Enquiry contemplated in Section 33-C (2) is regarding the existence of a right and such an inquiry is only incidental to the main determination which is to be made by Labour Court. (25). In the instant case the agreement between the workmen and management does not stipulate anything about the re-fixation of pay scales. It simply stated that the pay scale had not been revised in 1986 and 1988. In the agreement there were only provisions for gratuity and retrenchment compensation and not for re-fixation of pay scales. Whether the respondent-workman was entitled for revision of pay scale or not, had never been adjudicated upon by any competent forum, nor such a right had been recognised by the employer. Therefore, the claim of workman to the extent of revision of pay scale was not based on any existing right. (26). Thus, it is a clear case where the Labour Court has exceeded its jurisdiction and that to extent, the direction issued amounts to a nullity. (27).
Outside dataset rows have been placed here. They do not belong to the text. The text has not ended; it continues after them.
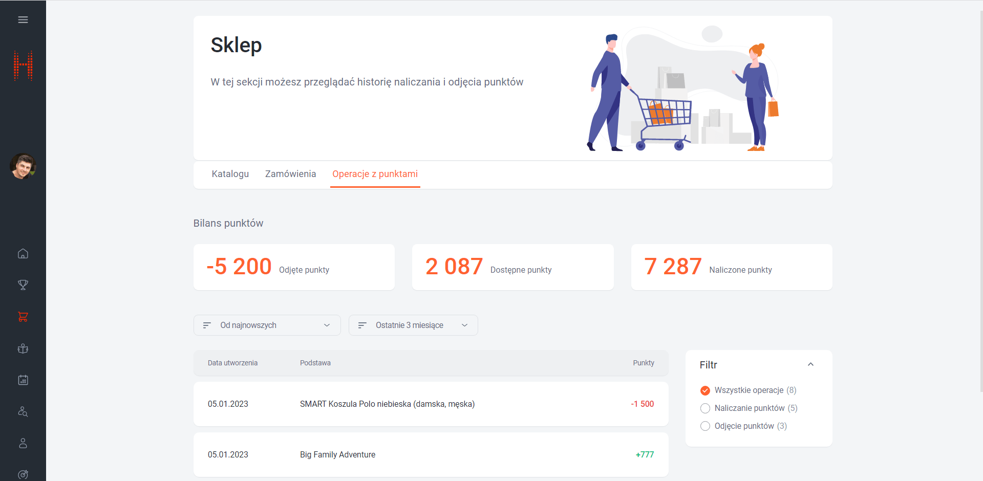
Task: Click the home icon in the sidebar
Action: [x=23, y=254]
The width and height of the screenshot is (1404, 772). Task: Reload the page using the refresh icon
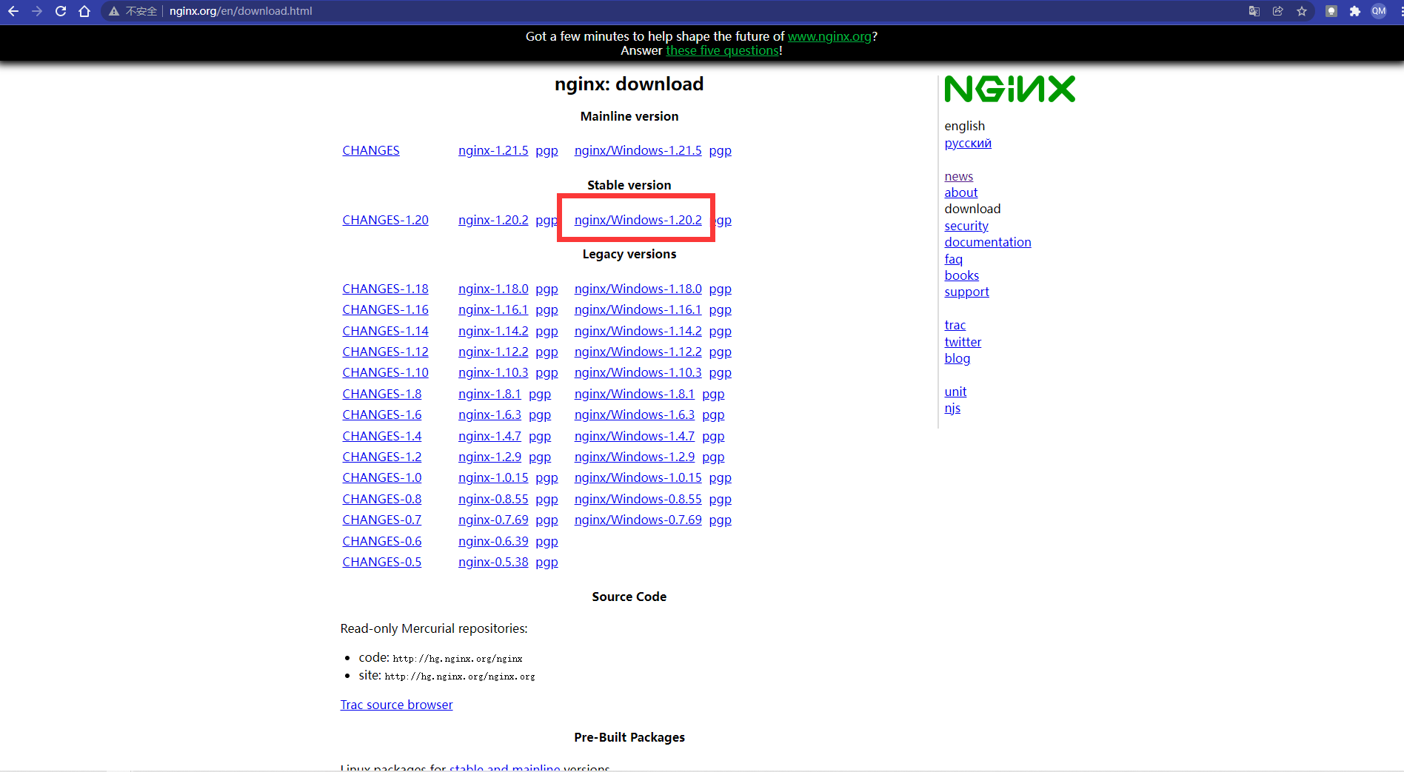(x=61, y=11)
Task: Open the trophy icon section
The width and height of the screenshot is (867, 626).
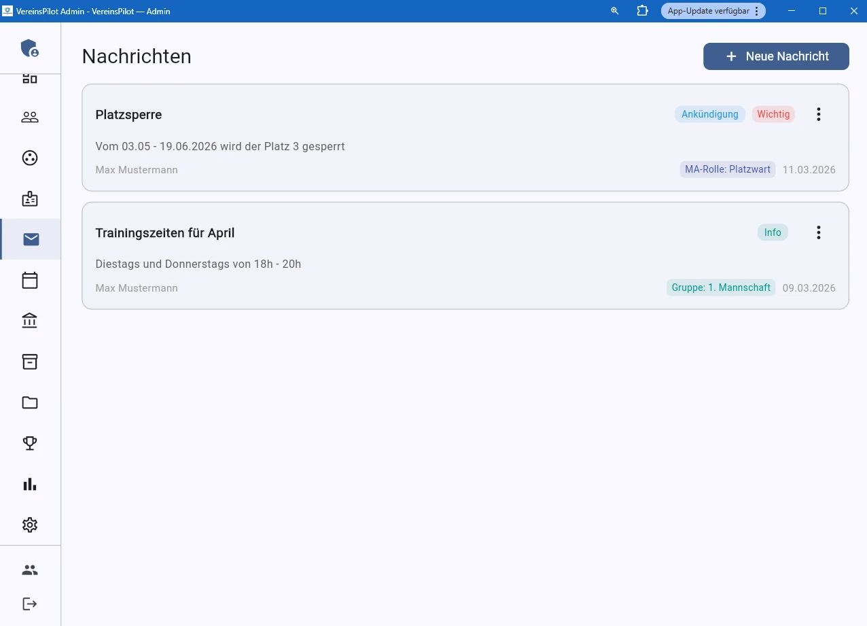Action: click(x=30, y=443)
In view of the above, the impugned Award of the Labour Court dated 27.4.93 (Annexure 18) is set-aside to the extent it directs the petitioner to re-fix the salary of the workman in 1986 and 1988 and pay the arrears. However, workman is at liberty to approach the appropriate forum for the said relief, if he is entitled to persue such a remedy under the law. In the facts and circumstances of the case, the parties are left to bear their own costs.